И хотя я знал, что, как обычно, духу мне на такой поступок не хватит, да и совесть не позволит, я с каким-то неистовым мучительным удовольствием представлял жизнь людей без меня в тех ситуациях, когда обо мне можно будет вспомнить с болью. Я курил и даже чуть плакал над своей смертью какое-то время, а потом выдумал себе другие разные беды и как бы я их переживал. Я побывал круглым сиротой, инвалидом, у меня умер друг в автокатастрофе, я лишился любимой девушки. На перемене зашел в столовую института, одолжил у одной второкурсницы пятьдесят рублей и пошел к Вике. По дороге выпил еще бутылку пива. И зажевал жвачку. Я так понял, что Вика не стала торчать в институте во время столь долгого перерыва.

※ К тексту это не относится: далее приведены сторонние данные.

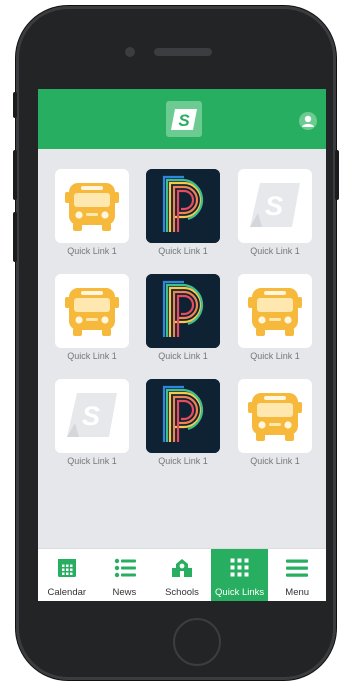  I want to click on calendar-icon, so click(67, 568).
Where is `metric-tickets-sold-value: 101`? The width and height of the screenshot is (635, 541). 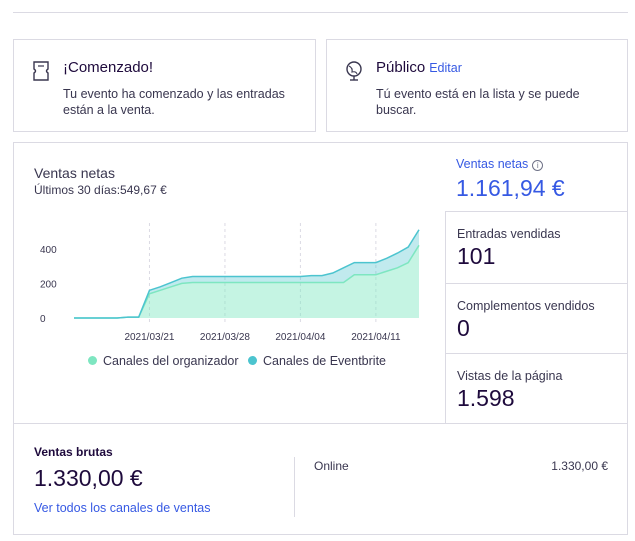
metric-tickets-sold-value: 101 is located at coordinates (476, 256).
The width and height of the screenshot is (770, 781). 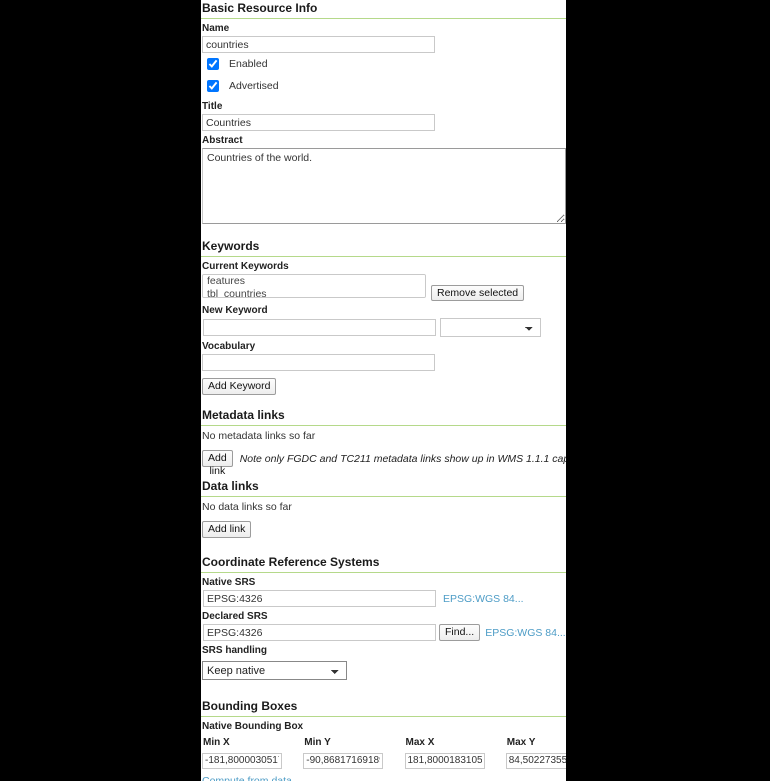 What do you see at coordinates (384, 708) in the screenshot?
I see `section-heading-bounding-boxes: Bounding Boxes` at bounding box center [384, 708].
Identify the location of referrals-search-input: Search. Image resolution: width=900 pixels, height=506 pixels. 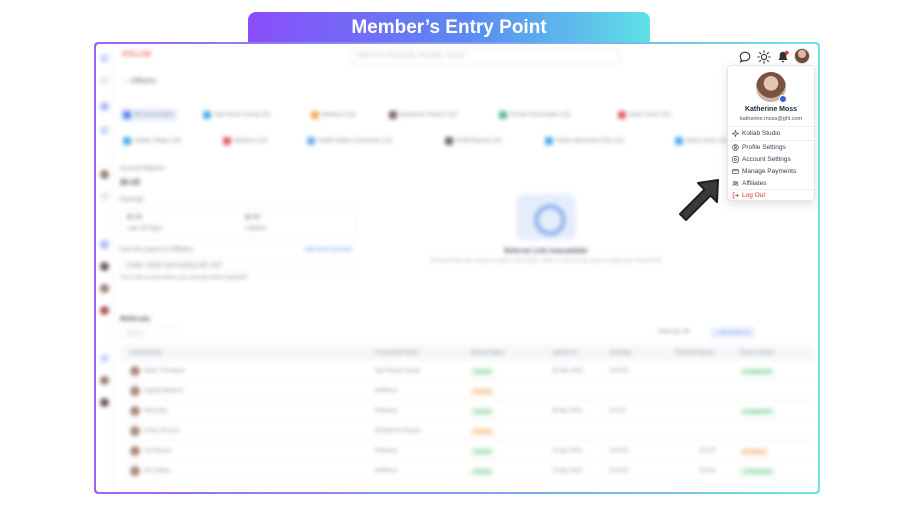
(150, 333).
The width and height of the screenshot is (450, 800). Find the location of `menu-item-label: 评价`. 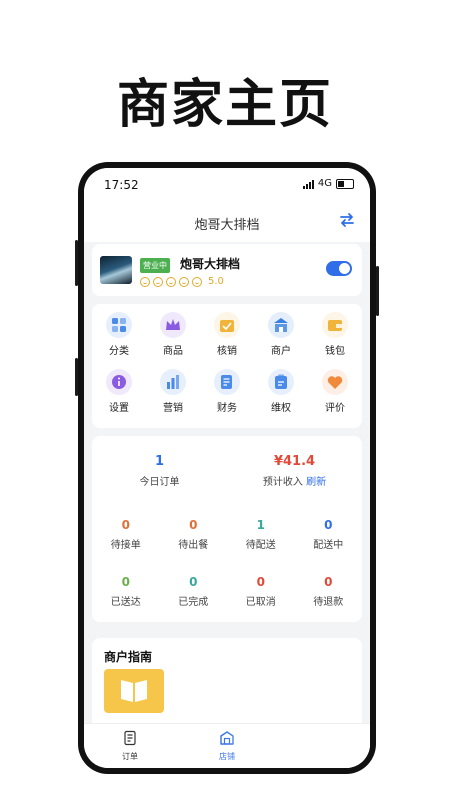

Вика была дома, и ее бабушка была дома. И Вике не очень-то понравилось, что я пришел сейчас к ней и вообще был слегка не в себе. Но я пришел, пьяный и несчастный, она меня завела к себе в комнату, сказала садиться и ждать, а она сейчас соберется. У нее в комнате стоял телевизор. Там шла передача о киноновинках по каналу Муз-ТВ.
– Я принес тебе теннисный мячик, – и достал его из кармана ветровки.

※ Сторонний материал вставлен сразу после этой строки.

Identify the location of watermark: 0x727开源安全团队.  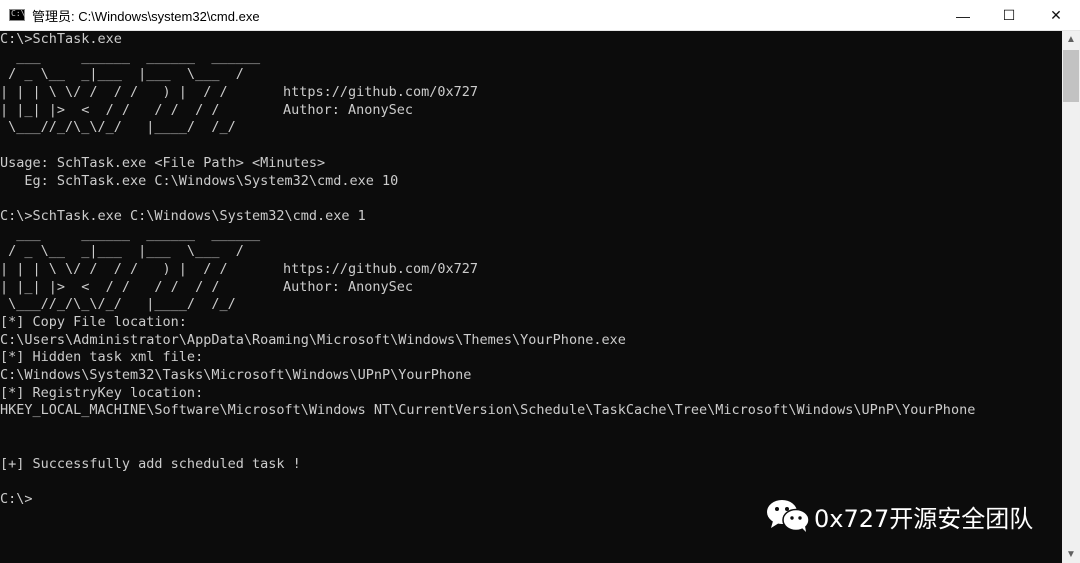
(900, 516).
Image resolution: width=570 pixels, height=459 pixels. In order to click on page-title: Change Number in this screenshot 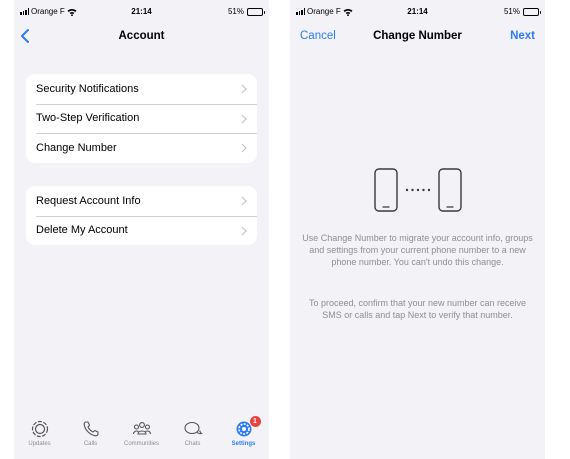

Вика взяла мячик, но этот мой подарок – хоть он был ей нужен для сценречи не меньше, чем мне, – не вызвал у нее особого восторга. И начала собираться, чтобы мы поскорее пошли отсюда, потому что я ставил ее в неудобное перед бабушкой положение.
Я посмотрел в телевизор. Там анонсировали японский фильм ужасов. Показали одну сценку. Страшные синие японцы-зомби убивали людей. Я попросил Вику переключить канал. Она переключила, я говорил ей, извини, что я к тебе так пришел, одним глазом глядя на Вику, другим – на девушек, ласкающих грудь парня, побрызгавшегося дезодорантом «Акс». Извини, просто мне очень грустно и одиноко, у меня беда, и мне очень нужно поговорить с кем-то адекватным.

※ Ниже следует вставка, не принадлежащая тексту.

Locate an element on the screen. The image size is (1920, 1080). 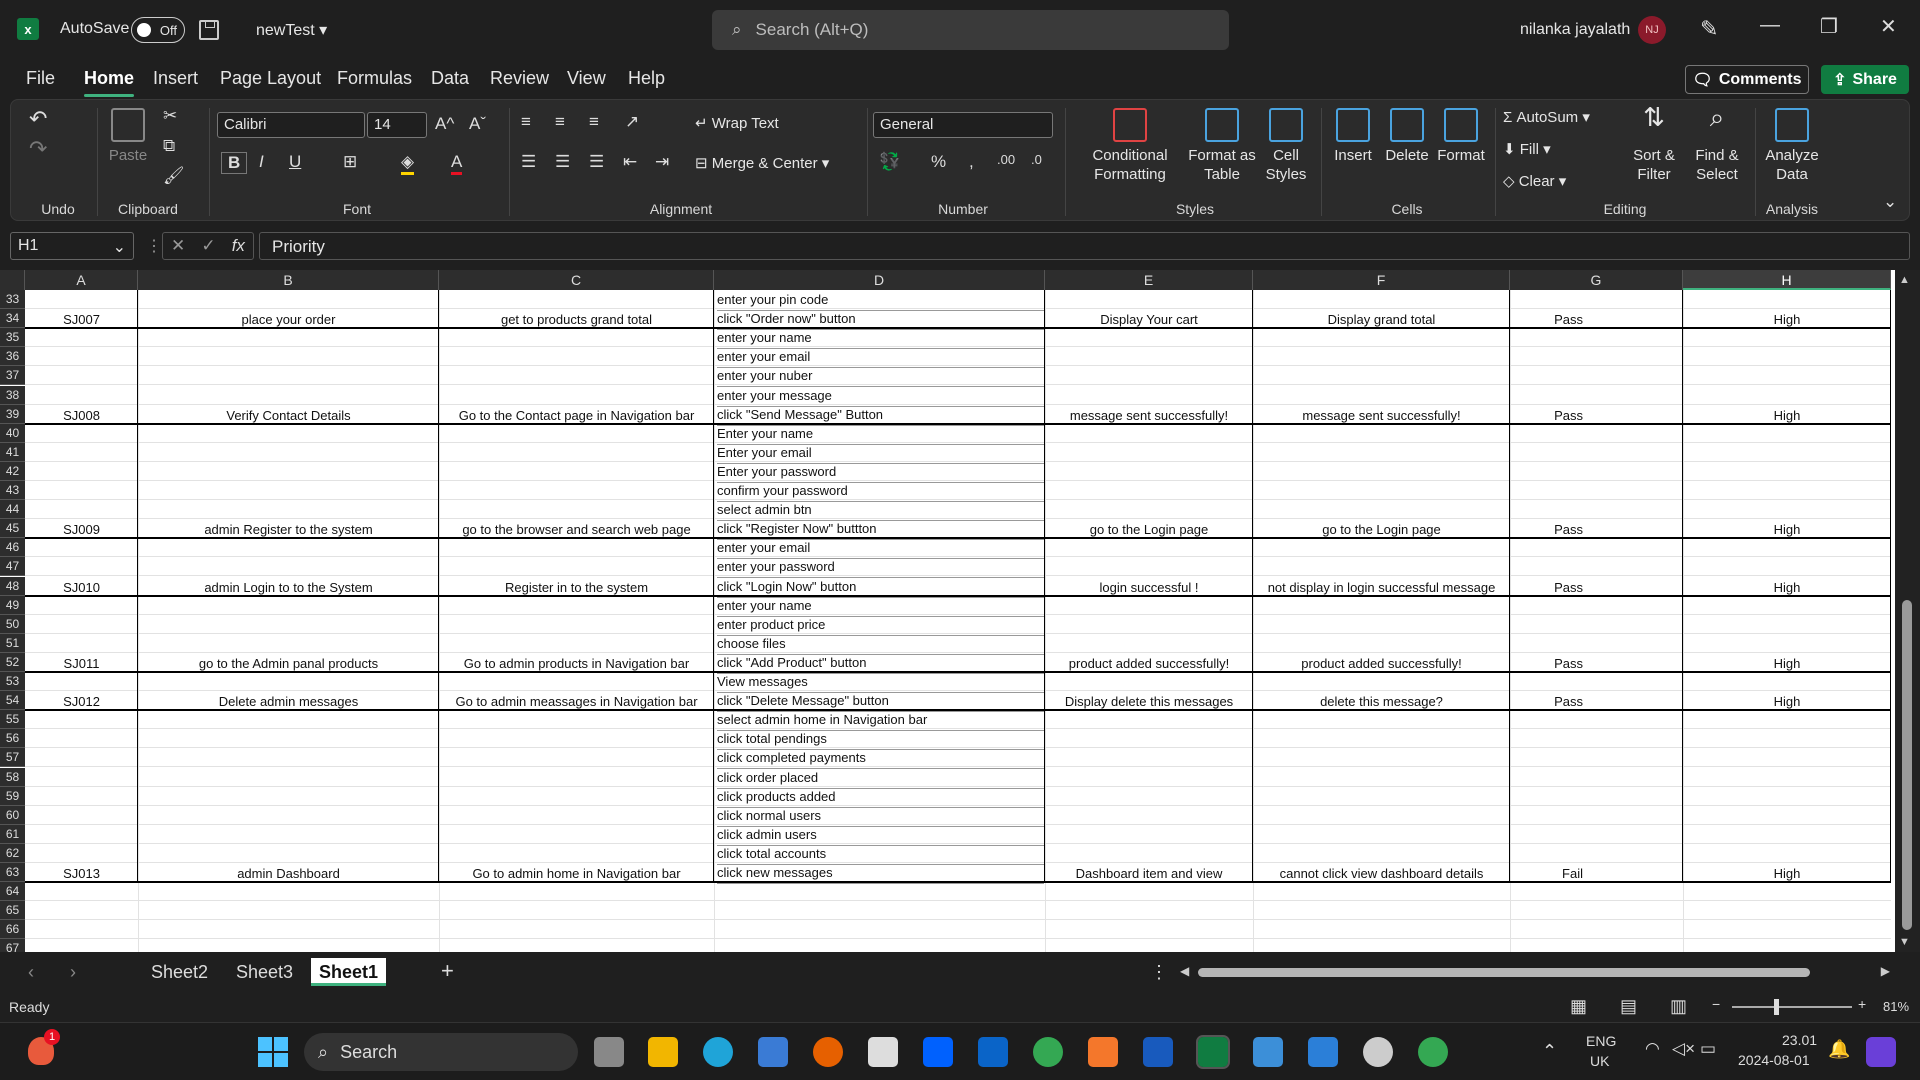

– Конечно, что случилось? – Ей даже стало неловко, что она была не рада моему приходу поначалу. И Вика села на кровать, где сидел я, а я положил ей голову на колени и рассказал, что мне очень тяжело.
Рассказал о том, как я сильно любил одну девушку, а ее увезли с месяц назад лечиться в другой город, и сейчас обрили наголо, и неизвестно, выживет ли. Вика гладила меня по голове, а я нес этот бред и верил каждому своему слову, мне действительно стало очень жалко свою любимую несуществующую девушку и очень жалко себя. (Видел бы мою игру Басалаев.) Смерть все время нас поджидает, и все мы умрем, и, боже мой, я и не знаю, что с этим поделать. Неужели все люди тоже постоянно помнят об этом, мучаются, и, может, она, Вика, тоже этим мучается и понимает меня?
– Может, все будет хорошо, я не знаю, что сказать, – сказала Вика.
Мы еще так посидели, и она предложила пойти прогуляться по улице. Она мне велела ехать домой. Я согласился. Вика отвела меня на остановку, попросила не переживать так сильно, а сама пошла на учебу.
На улице было как-то неприятно, хмуро и грязно. Я обманул Вику, не поехал домой. Домой я попал только послезавтра. Я пил еще в двух компаниях, по ходу чего окончательно вжился в драматическую роль и поверил в эту свою байку о больной любимой девушке, крышу у меня немного своротило от выдуманной драмы.
И я рассказал эту печальную историю еще двоим знакомым. Меня жалели. Потом удалось как-то слезть с карусели бреда.